Our Weekly Roundup of News and Views on Solitary Confinement

by | May 15, 2016

• A Bronx woman is suing New York City for $10 million after spending more than two years in solitary confinement on Rikers Island. Candie Hailey, 32, also alleges she was subject to physical and sexual abuse by guards before eventually being acquitted on attempted murder charges and released.

• In its continuing coverage of solitary confinement, the Guardian covered the daily experiences of Tyreik Gilford, who is locked up in the Special Housing Unit in the Upstate Correctional Facility in Malone, New York. “I can see outside and the sky,” Gilford wrote in a letter. “Unfortunately, from the position of the window, I cannot see the sun rise, set, or the moon at night.”

• Jailed rancher Cliven Bundy has filed a lawsuit against Barack Obama, as well as US judge Gloria Navarro and Nevada senator Harry Reid, for the charges he is facing as well as his placement in solitary confinement. Bundy’s lawyer said the isolation is affecting his client. “It’s getting him depressed. He never sees the sun. Here is a rancher who spent his whole life outdoors … and now he is confined in a box.”

• A ten-day strike over unpaid labor and poor prison conditions ended in Alabama state prisons. Kinetik Justice, the co-founder of the Free Alabama Movement and one of the primary organizers of the strike, spoke to Democracy Now about what has been happening on the inside. Kinetik is “currently serving his 28th month in solitary for organizing a similar action in 2014.”

• Colorado’s state legislature has passed a bill that places strict limits on the use of isolation in juvenile facilities. The legislation “puts in place permanent guardrails and oversight measures to ensure that the Colorado Department of Youth Corrections never again resorts to using long-term solitary confinement to manage or punish children,” said the ACLU of Colorado.

• A man in his 36th year of solitary confinement in a Pennsylvania prison has filed a federal lawsuit for the “extreme, unusual and cruel conditions” he has faced. Arthur Johnson, who has a developmental disability, has been living in a cell “smaller than many cages used to hold animals at zoos,” according to the suit.

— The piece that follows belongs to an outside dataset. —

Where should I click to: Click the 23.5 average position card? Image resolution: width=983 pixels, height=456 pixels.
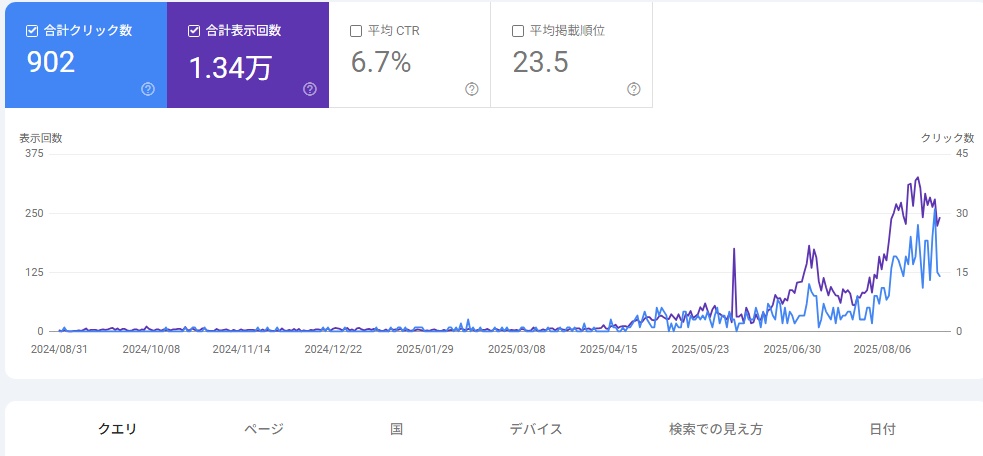click(x=571, y=55)
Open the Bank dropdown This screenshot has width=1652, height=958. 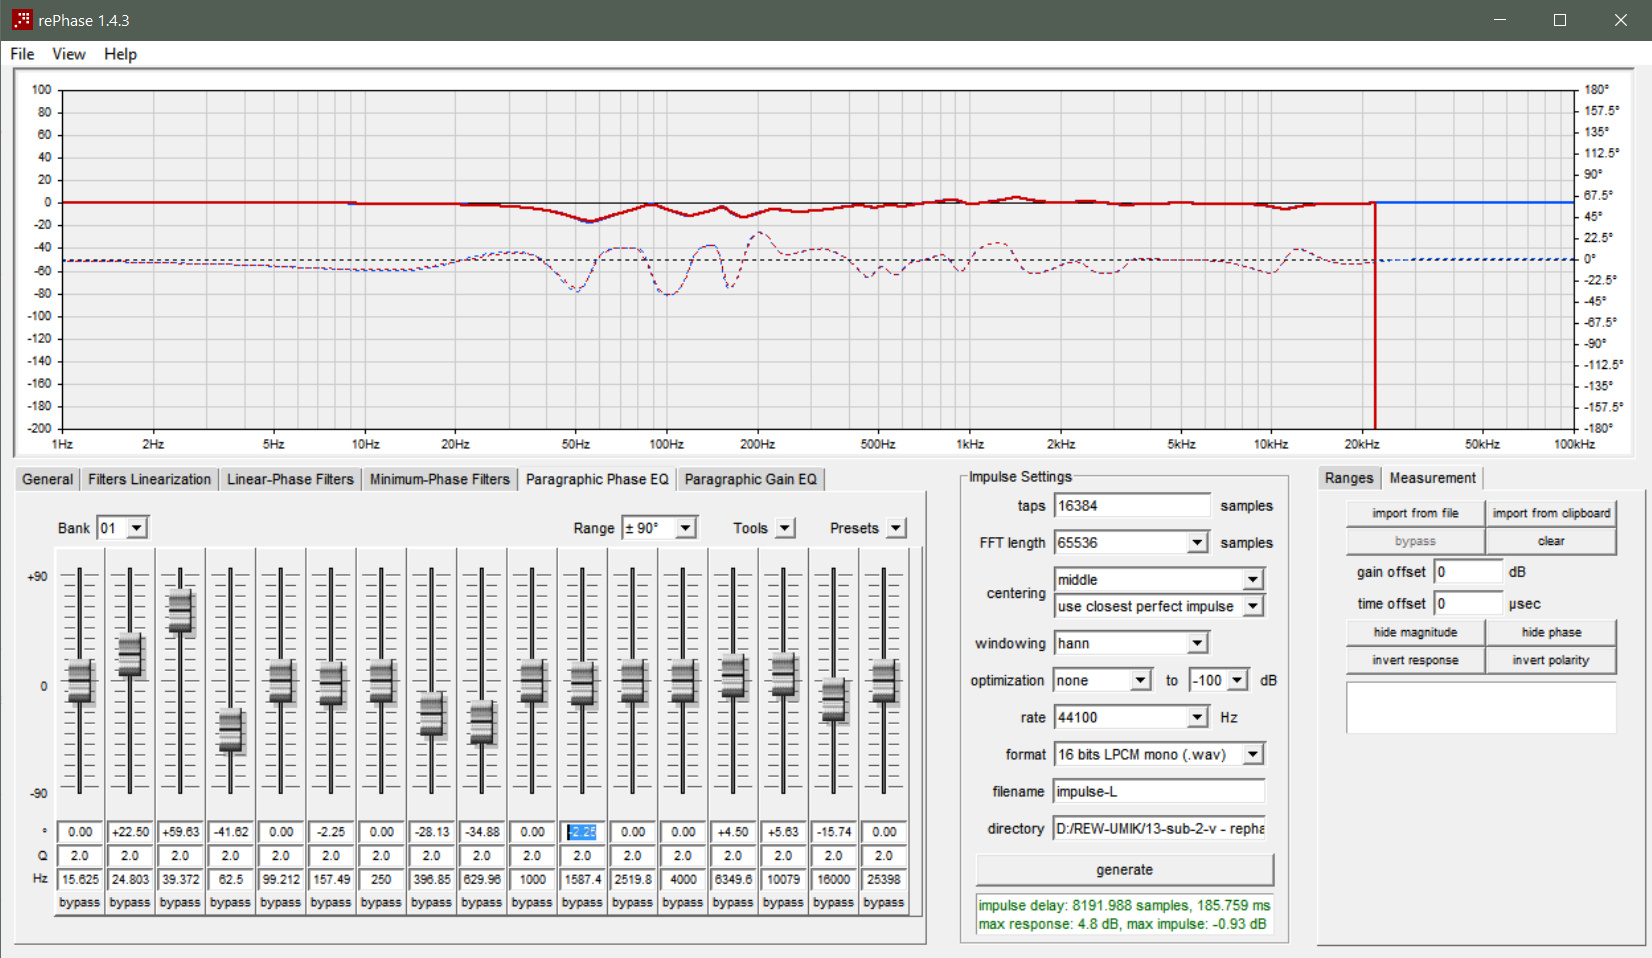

• The Supreme Court could consider a Texas death penalty case in which a defendant was judged to be competent based on “a 23-year-old definition of intellectual disability,” according to his lawyers. The legal team for Bobby James Moore has also argued that their client’s constitutional protections against cruel and unusual punishment have been violated by the years he has spent in solitary confinement on death row.

• New York City’s Department of Corrections announced it will be implementing a new “Secure Unit” to hold a small number of 18 to 21-year-olds, supposedly an alternative to isolation for young adults “with the most persist and violent behavior.” In the Gothamist, journalist Victoria Law considered, “Is Rikers’ New ‘Secure Unit’ Just Solitary Confinement By Another Name?”

• Nebraska is in the process of creating a new set of rules for placing and holding people in solitary confinement. A working group on segregation, established by recent legislation, is supposed to “provide input on the policy and advise on treatment and care of offenders in long-term segregation.”